The rules contained in the initial rule set have the problem of redundancy. The problem increases the risk of the rule set overfitting and affects the practicability of the rule set. Therefore, it is necessary to simplify the rule set. The reduction includes two steps: the first step is to remove the redundant conditions, and the second step is to reduce the redundant rules.

First, let the initial rule set be \({\mathfrak{R}}_{initial}=\{{R}_{i}\to {L}_{i},i=\mathrm{1,2},...,K\}\), where \(K\) is the number of rules, \({R}_{i}\) is the \(i\) th discrimination rule, and \({L}_{i}\) is the label corresponding to the \(i\) th rule. Rules consist of multiple conditions, such as \({f}_{1}={v}_{1}\&{f}_{2}\le {v}_{2}\&{f}_{3}\ge {v}_{3}\cdots \&{f}_{j}\ge {v}_{j}\to 1\), where \({f}_{j}\) represents the \(j\) th attribute in the rule, and \({v}_{j}\) represents the value of \({f}_{j}\). The pruning rule \({R}_{i}\), according to the removal of a certain condition, calculates the change in the error rate of rule \({R}_{i}\) to the sample to determine whether the condition should be removed, and the specific calculation formula is as follows:

$${D}_{j}=\frac{{err}_{-j}-{err}_{0}}{\mathrm{max}({err}_{0},s)}$$
(5)

In the formula, \({err}_{0}\) and \({err}_{-j}\) indicate the discrimination error rate of rule \({R}_{i}\) before and after, respectively, the \(j\)th condition is removed. It should be noted that the discriminant error rate of the rule is the proportion of the misjudged samples in the samples satisfying the rule. \(s\) is a normal number to constrain the size of \({D}_{j}\). Set a threshold value (0.05 here). If \({D}_{j}\) is less than the threshold value, it denotes that the \(j\)th condition has little impact on the discrimination. It should be removed from \({R}_{i}\) and updated with \({err}_{0}\). Otherwise, the condition is kept, and the next condition is evaluated. After all the rules in the initial rule set are processed, the conditions reduced rule set \(\mathfrak{R}=\{{R}_{i}^{^{\prime}}\to {L}_{i},i=\mathrm{1,2},...,K\}\) is obtained, where \({R}_{i}^{^{\prime}}\) is the reduced rule \({R}_{i}\).

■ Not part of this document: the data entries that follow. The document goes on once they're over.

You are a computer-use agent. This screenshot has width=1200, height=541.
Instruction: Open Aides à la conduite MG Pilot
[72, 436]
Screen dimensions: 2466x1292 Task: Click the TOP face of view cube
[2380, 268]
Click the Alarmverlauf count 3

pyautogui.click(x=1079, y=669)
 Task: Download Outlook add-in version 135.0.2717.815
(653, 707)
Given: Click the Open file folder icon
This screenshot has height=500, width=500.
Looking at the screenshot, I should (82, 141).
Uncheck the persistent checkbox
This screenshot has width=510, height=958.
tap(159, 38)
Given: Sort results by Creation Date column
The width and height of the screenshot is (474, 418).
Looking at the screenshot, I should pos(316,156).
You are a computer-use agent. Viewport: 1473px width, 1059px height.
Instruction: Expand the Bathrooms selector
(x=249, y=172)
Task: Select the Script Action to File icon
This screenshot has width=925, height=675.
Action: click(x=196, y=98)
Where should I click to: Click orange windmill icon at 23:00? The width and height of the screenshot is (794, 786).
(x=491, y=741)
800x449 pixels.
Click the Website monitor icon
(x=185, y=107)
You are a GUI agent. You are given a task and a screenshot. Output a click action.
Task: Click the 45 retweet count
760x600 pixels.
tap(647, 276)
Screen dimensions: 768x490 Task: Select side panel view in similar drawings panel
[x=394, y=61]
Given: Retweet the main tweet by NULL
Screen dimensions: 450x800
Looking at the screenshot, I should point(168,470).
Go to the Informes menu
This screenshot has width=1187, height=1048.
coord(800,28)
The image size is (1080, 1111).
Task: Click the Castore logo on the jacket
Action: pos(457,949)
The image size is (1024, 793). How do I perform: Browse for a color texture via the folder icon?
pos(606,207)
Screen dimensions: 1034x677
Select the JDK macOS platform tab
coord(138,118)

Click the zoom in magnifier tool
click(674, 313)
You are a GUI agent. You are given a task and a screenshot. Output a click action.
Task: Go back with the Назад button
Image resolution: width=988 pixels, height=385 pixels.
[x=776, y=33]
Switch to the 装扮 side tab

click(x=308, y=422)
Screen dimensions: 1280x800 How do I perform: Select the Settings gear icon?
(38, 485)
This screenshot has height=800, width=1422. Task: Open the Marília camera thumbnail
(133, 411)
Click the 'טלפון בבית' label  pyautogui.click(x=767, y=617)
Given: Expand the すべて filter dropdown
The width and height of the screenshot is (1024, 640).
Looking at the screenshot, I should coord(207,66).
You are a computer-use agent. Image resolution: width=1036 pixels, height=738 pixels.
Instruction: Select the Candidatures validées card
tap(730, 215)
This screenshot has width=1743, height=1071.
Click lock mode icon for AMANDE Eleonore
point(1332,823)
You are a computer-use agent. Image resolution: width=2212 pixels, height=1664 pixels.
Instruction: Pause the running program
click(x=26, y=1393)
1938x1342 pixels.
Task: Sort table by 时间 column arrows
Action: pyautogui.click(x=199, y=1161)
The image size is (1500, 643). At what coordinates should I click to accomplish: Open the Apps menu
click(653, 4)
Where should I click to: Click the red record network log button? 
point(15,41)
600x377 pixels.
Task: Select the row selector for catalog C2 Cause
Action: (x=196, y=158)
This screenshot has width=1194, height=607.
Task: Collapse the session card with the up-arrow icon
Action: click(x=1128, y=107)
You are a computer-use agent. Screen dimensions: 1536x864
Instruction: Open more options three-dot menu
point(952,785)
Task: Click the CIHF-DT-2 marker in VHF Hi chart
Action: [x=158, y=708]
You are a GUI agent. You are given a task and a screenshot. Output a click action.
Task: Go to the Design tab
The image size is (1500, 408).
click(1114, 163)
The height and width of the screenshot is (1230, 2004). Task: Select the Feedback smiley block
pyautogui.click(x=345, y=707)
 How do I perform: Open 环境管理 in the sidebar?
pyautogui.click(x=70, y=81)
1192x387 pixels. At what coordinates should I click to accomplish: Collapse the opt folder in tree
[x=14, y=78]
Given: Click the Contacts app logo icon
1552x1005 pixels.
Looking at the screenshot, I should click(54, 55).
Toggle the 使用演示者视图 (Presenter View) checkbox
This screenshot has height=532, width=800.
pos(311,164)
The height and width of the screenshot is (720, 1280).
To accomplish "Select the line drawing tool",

The next step is to reduce the redundant rules. First, an empty set \({\mathfrak{R}}_{final}=\{\}\) is constructed to store the filtered rule set. Then, the rule set \(\mathfrak{R}\) is roughly screened by rule coverage, which is expressed as:

$$freq=\frac{{N}_{{R}_{i}^{^{\prime}}}}{N}$$
(6)

where \({N}_{{R}_{i}^{^{\prime}}}\) represents the number of training samples that meet rule \({R}_{i}^{^{\prime}}\), and \(N\) represents the total number of training samples. Set the threshold \(g\), and remove the rules whose coverage is less than \(g\) from \(\mathfrak{R}\). At the same time, a default rule \({R}_{def}=\{\}\to {L}^{*}\) is built, where \({L}^{*}\) represents the label with the largest number of samples in the training set. Remove the rules with low coverage in rule set \(\mathfrak{R}\), and add \({R}_{def}\) to form rule set \({\mathfrak{R}}^{^{\prime}}\). Then, the training dataset and rule set \({\mathfrak{R}}^{^{\prime}}\) are used to filter the rules iteratively, in which rule \({R}_{best}\) with the minimum discrimination error rate is selected into \({\mathfrak{R}}_{final}\) for each iteration, the samples satisfying rule \({R}_{best}\) are removed from the training dataset, \({R}_{best}\) is removed from \({\mathfrak{R}}^{^{\prime}}\), and the output label \({L}^{*}\) of the default rule \({R}_{def}\) is updated according to the updated training dataset. Finally, when the rule \({R}_{best}\) selected is \({R}_{def}\) or the training dataset is empty, the iterative process of rule filtering is stopped. If \({R}_{best}\) is the default rule, add the default rule to \({\mathfrak{R}}_{final}\). If the training dataset is empty, update the output label of the default rule to the initial value, and add the rule to \({\mathfrak{R}}_{final}\). \({\mathfrak{R}}_{final}\) is the final set of reduced discriminant rules. The pseudocode for reducing the redundant rules is shown in Table 1.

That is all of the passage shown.